Suppose $\displaystyle a_1, a_2, ..., a_n$ are integers and p is a prime number. If $\displaystyle p|a_1 a_2 ... a_n$, then $\displaystyle p|a_i$ for some $\displaystyle i = 1, 2, ..., n$." [Hint: The induction step has two cases.]

I believe I can use this theorem without proof:
Suppose a and b are integers and p is a prime number. if p|ab, then p|a or p|b. This theorem comes from the uniqueness of prime factorization section.
• Nov 12th 2008, 07:07 PM
o_O
Let $\displaystyle P_n$ be the statement that if $\displaystyle p \mid a_1 a_2 \cdots a_n$, then $\displaystyle p \mid a_i$ for some $\displaystyle i \in [1, n]$.

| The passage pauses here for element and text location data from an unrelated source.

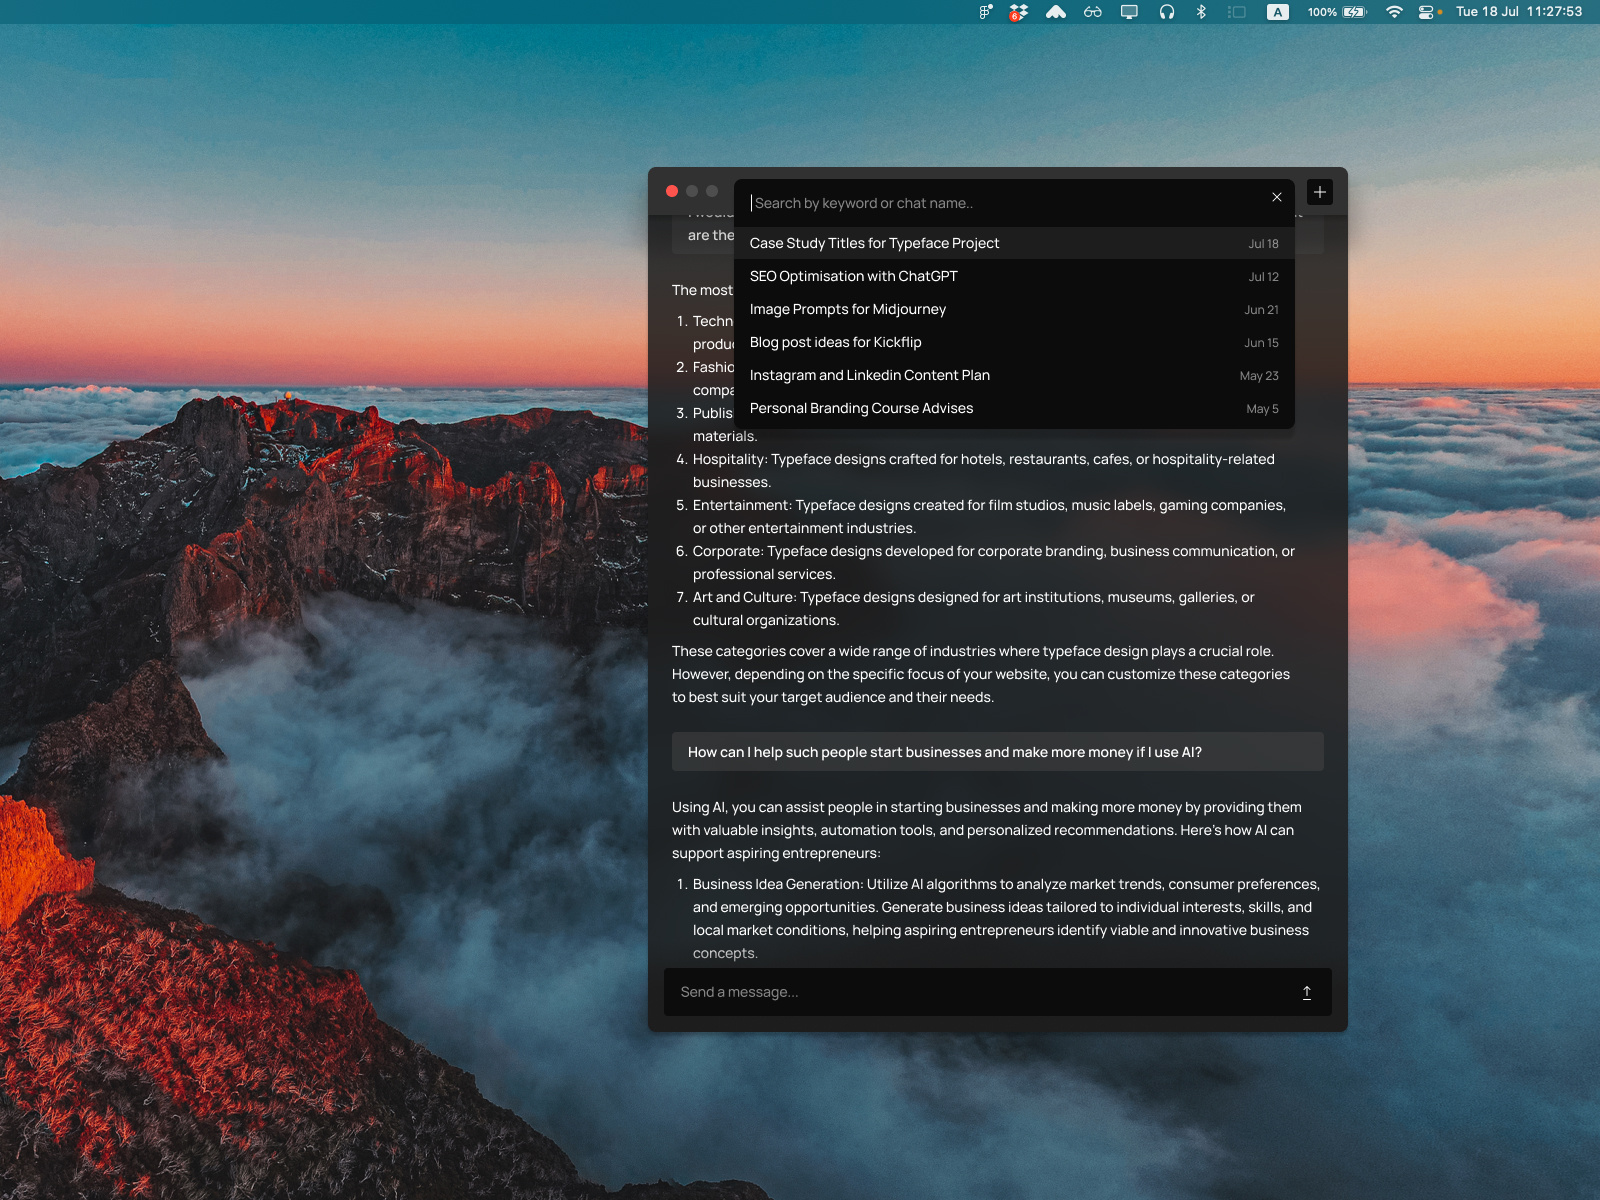Image resolution: width=1600 pixels, height=1200 pixels.
Task: Click the 'Send a message' input field
Action: click(x=980, y=992)
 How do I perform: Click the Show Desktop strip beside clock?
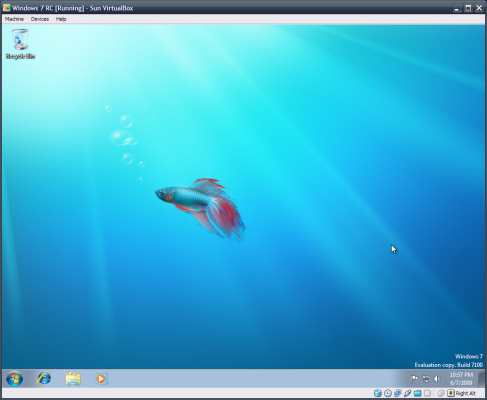(x=481, y=379)
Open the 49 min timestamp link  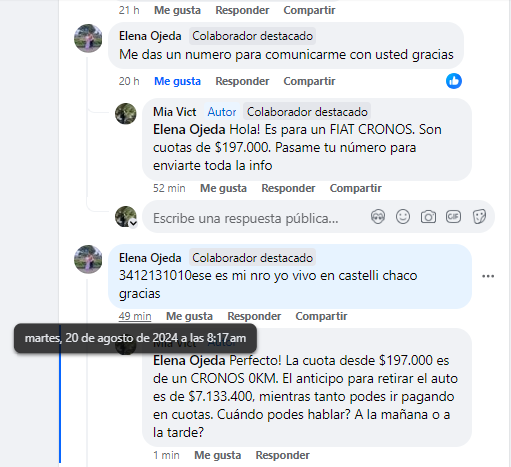(x=135, y=316)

Base case: $\displaystyle P_1$ is a trivial statement. $\displaystyle P_2$ is the theorem you have.

Inductive Step:
Assume $\displaystyle P_k$ to be true, that is, if $\displaystyle p \mid {\color{red}a_1 a_2 \cdots a_k}$ then $\displaystyle p \mid a_i$ for some $\displaystyle i \in [1, k]$. It remains to show that $\displaystyle P_{k+1}$ also holds, that is, if $\displaystyle p \mid a_1 a_2 \cdots a_k a_{k+1}$, then $\displaystyle p \mid a_j$ for some $\displaystyle j \in [1, k+1]$.

So if we have that $\displaystyle p \mid ({\color{red}a_1a_2 \cdots a_k}){\color{blue}a_{k+1}}$, by your theorem, we have 2 cases: (1) $\displaystyle p \mid {\color{red}a_1a_2 \cdots a_k}$ or (2) $\displaystyle p \mid {\color{blue}a_{k+1}}$.

(1) By the inductive hypothesis, we already have some $\displaystyle j$ such that $\displaystyle p \mid a_j$, namely $\displaystyle j = i$.

(2) Then let $\displaystyle j = k+1$ and we're done.